Texto del artículo
------

Visto y no visto
Un Madrid de sombras
La bicicleta de Luisito no fue para el verano ni para recorrer el Retiro, sino para hacer de chico de los recados
![Una de las imágenes de la película (a la derecha, el actor Gabino Diego, Luisito en la cinta)](https://s2.abcstatics.com/media/cultura/2019/07/29/bicicletas-kRdB--1248x698@abc.jpg)
Luisito siempre recordaría aquella mañana de abril, con su padre, sentados en un descampado junto a la Basílica de San Francisco, mientras un desvencijado tiovivo daba vueltas, como ellos mismos, sin ir a ninguna parte, cuando don Luis, sereno, apesadumbrado, sin miedo, le recordó: «que no, Luisito, que no, tu madre no tenía razón, lo que ha llegado no es la paz, es la victoria». Luisito había escuchado a su madre, ante el viejo aparato de radio, decir: «por fin, por fin, ha llegado la paz». ¿Qué fue de ellos después de esa conversación en la que don Luis le confesaba a su hijo que lo más seguro es que le detuvieran por haber formado parte de los que se incautaron de las bodegas? Sí, don Luis no se equivocaba, fue detenido. Le condenaron y pasó unos años en el penal de Ocaña.

------

[Datos recopilados]
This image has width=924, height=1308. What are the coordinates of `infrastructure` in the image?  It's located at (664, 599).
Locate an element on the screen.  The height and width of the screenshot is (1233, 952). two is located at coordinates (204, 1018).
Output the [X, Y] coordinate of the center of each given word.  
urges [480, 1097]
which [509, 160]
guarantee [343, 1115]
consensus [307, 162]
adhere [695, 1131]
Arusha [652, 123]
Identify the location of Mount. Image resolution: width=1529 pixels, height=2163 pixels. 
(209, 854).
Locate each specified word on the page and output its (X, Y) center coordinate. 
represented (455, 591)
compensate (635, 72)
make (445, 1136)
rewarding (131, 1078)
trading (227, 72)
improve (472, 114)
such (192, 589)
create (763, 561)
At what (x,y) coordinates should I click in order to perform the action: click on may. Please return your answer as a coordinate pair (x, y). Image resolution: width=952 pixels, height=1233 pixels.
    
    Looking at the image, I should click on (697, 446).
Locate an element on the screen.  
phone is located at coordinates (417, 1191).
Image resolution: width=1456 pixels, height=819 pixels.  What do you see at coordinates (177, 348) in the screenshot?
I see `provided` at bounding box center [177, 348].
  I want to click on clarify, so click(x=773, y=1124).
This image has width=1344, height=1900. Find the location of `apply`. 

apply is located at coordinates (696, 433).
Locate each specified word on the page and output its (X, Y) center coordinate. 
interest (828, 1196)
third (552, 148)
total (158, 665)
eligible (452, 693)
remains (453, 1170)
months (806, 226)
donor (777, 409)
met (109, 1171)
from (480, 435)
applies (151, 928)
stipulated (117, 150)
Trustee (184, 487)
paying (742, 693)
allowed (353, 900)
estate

------

En qué consiste
Cita textualmente el fragmento del artículo «Un Madrid de sombras» que va desde «Luisito siempre recordaría» hasta «penal de Ocaña.», ambos incluidos.

Respuesta del ejercicio
Luisito siempre recordaría aquella mañana de abril, con su padre, sentados en un descampado junto a la Basílica de San Francisco, mientras un desvencijado tiovivo daba vueltas, como ellos mismos, sin ir a ninguna parte, cuando don Luis, sereno, apesadumbrado, sin miedo, le recordó: «que no, Luisito, que no, tu madre no tenía razón, lo que ha llegado no es la paz, es la victoria». Luisito había escuchado a su madre, ante el viejo aparato de radio, decir: «por fin, por fin, ha llegado la paz». ¿Qué fue de ellos después de esa conversación en la que don Luis le confesaba a su hijo que lo más seguro es que le detuvieran por haber formado parte de los que se incautaron de las bodegas? Sí, don Luis no se equivocaba, fue detenido. Le condenaron y pasó unos años en el penal de Ocaña.